The Pope of the Vulgate

Today we celebrate Pope Damasus, who in his office in the Chair of Peter from 366  to 384, greatly influenced the history of the Church:  It was he who presided over the Synod of Rome in 382 which determined the Canon of Scripture (definitively decreed over a millennium later at the Council of Trent in 1546 in response to Luther’s, shall we say, ‘editing’, removing a number of the canonical books at his own whim and self-confessed erudition). Pope Damasus also commissioned the great Saint Jerome to begin translating the official version of Scripture, the Latin Vulgate, a heroic task that consumed most of Jerome’s life. Also, in 380, the Pope oversaw the recognition of Christianity as the religion of the Empire, under Emperor Theodosius.
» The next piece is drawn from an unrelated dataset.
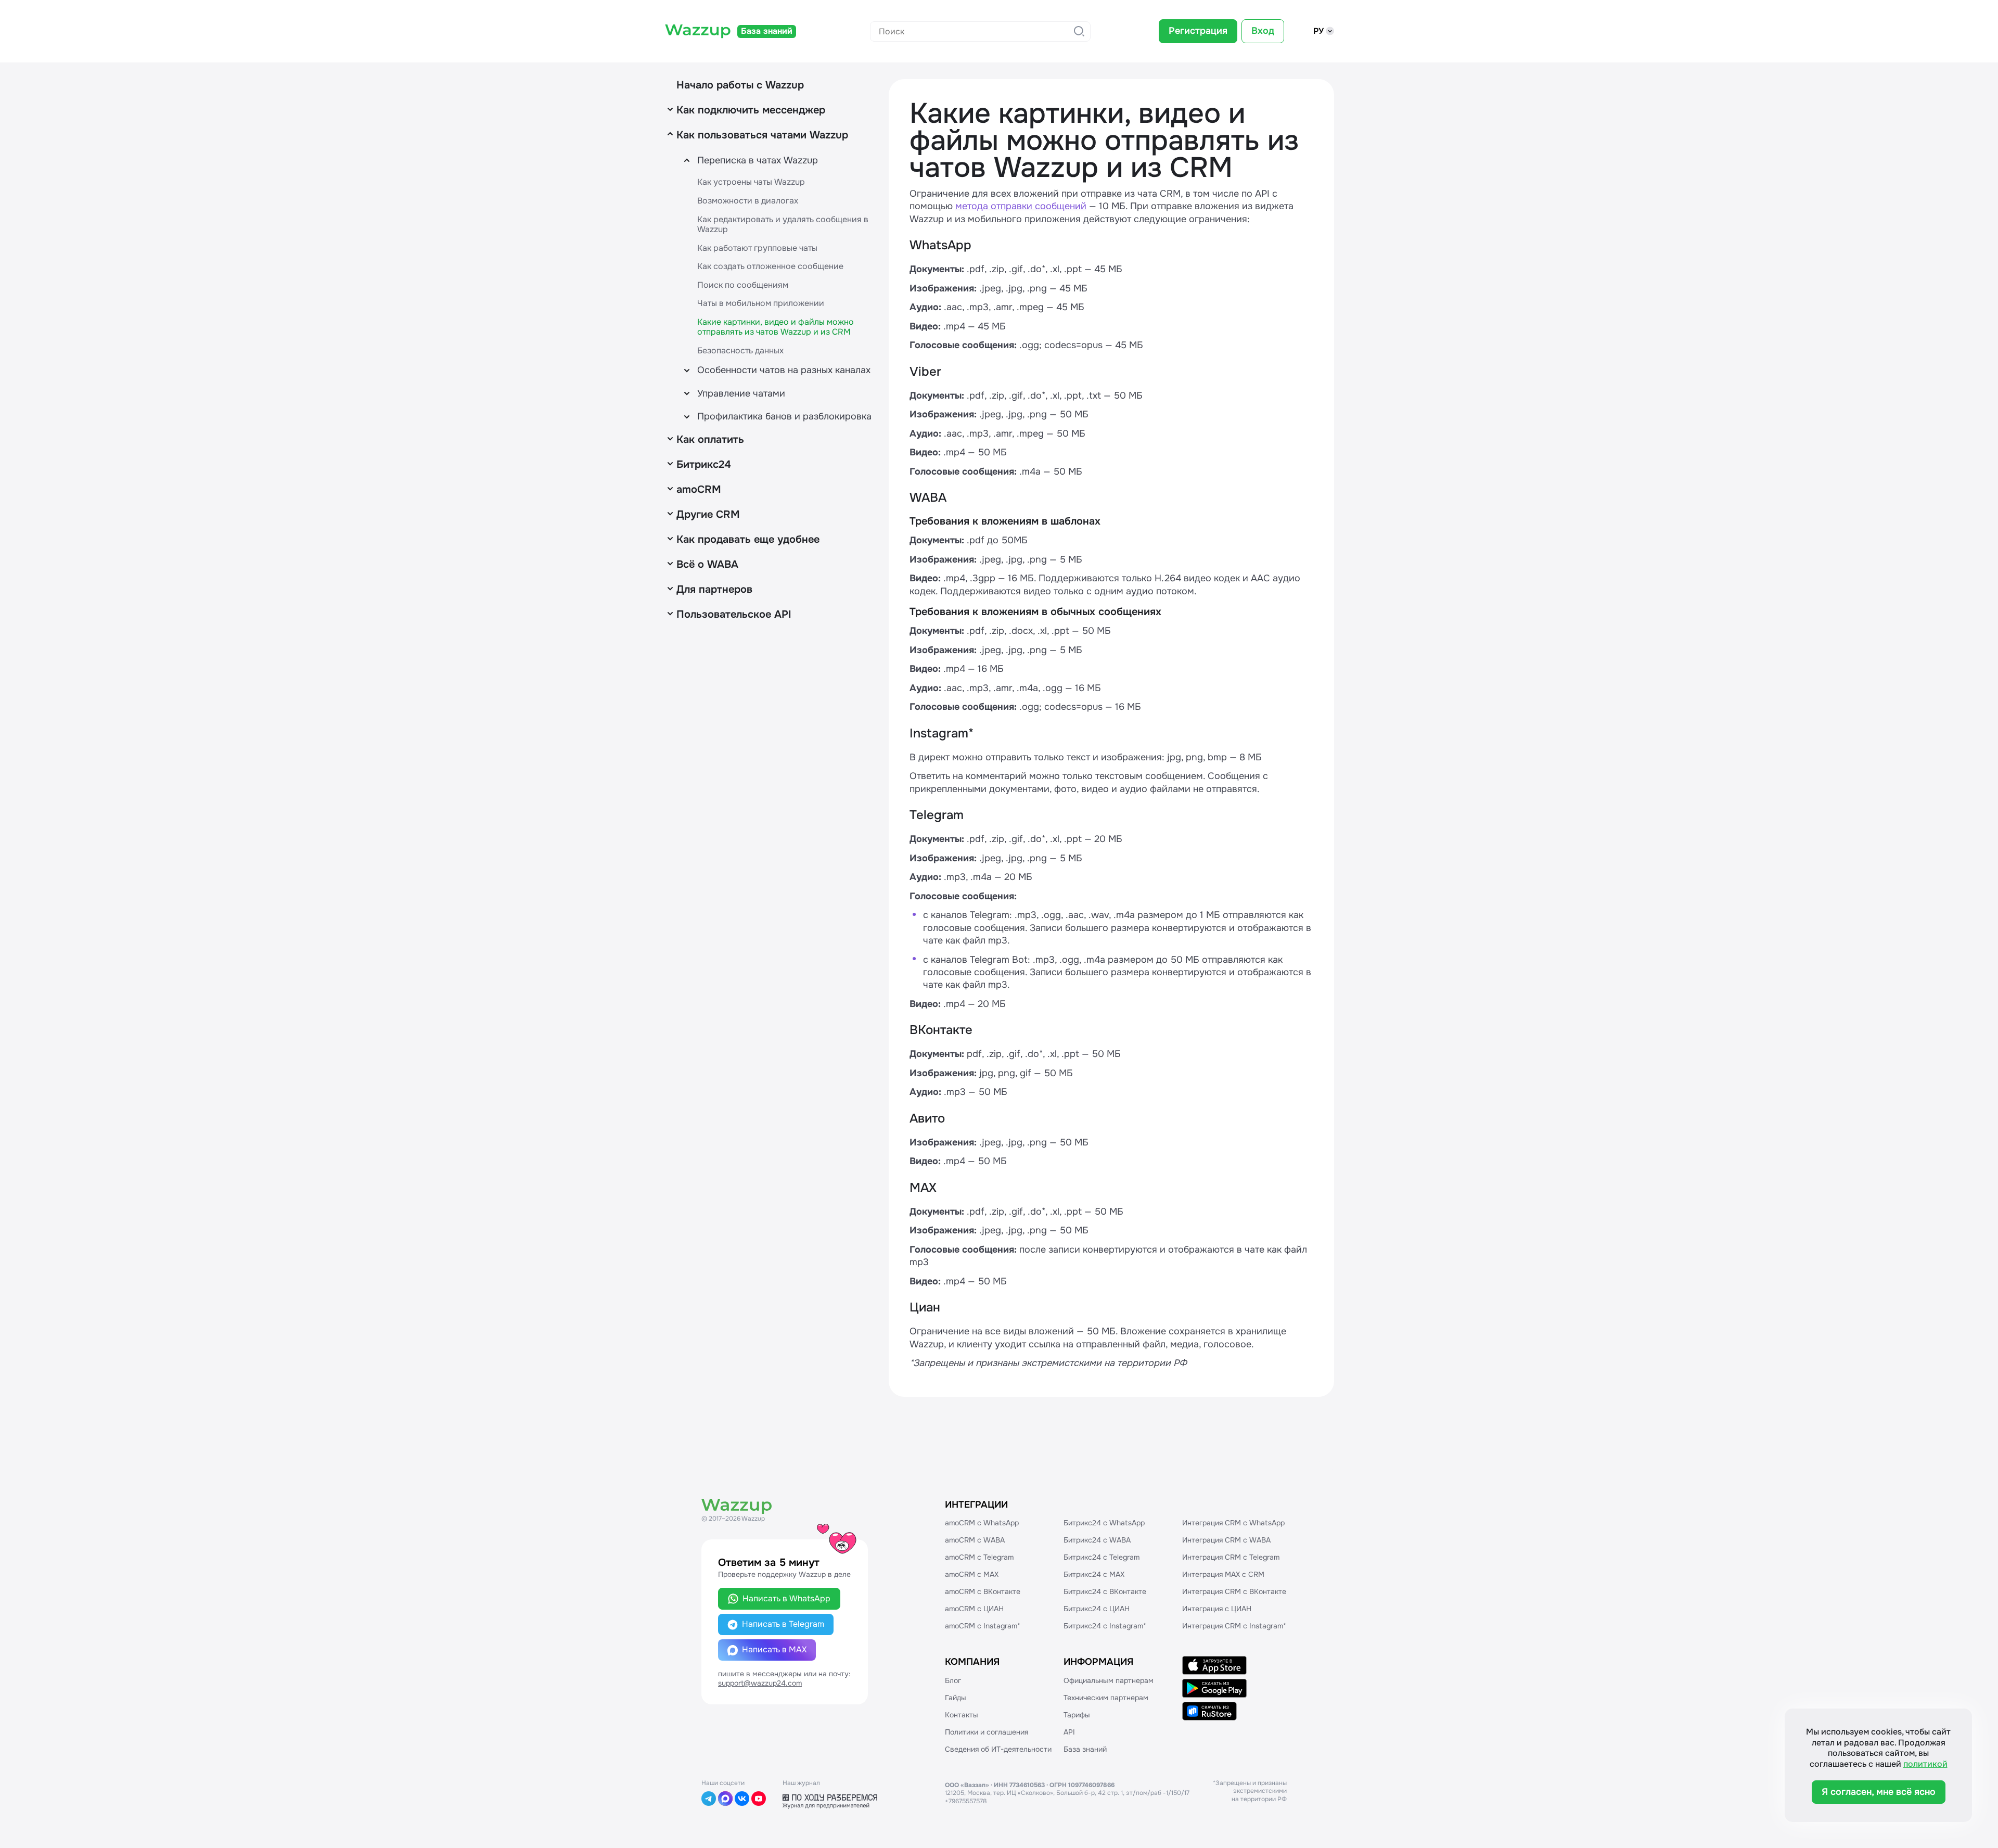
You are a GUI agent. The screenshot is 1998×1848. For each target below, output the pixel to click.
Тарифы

And, as well, he vigorously combated the heresies of Apollinarianism (which claimed that Christ had no human soul) and Macedonianism (which denied the divinity of the Holy Spirit), both condemned at the Council of Constantinople in 381, again, to which the Pope sent legates, and which he approved.  Finally, but not exhaustively, Damasus also promoted devotion to the martyrs, restoring their tombs in the catacombs, as well as repairing the church of Saint Lawrence,  fuori le mura, outside the walls, amongst the most popular of confessors for the faith, and still one of the main pilgrimage sites in Rome.

Damasus was accused of improper behaviour, but this seems to have been a vicious rumour begun by the heretics he condemned; fake news, it seems, has a long history. In reality, Pope Damasus lived and died in sanctity, his exact burial site somewhere outside Rome now lost.  But his memory stands forever.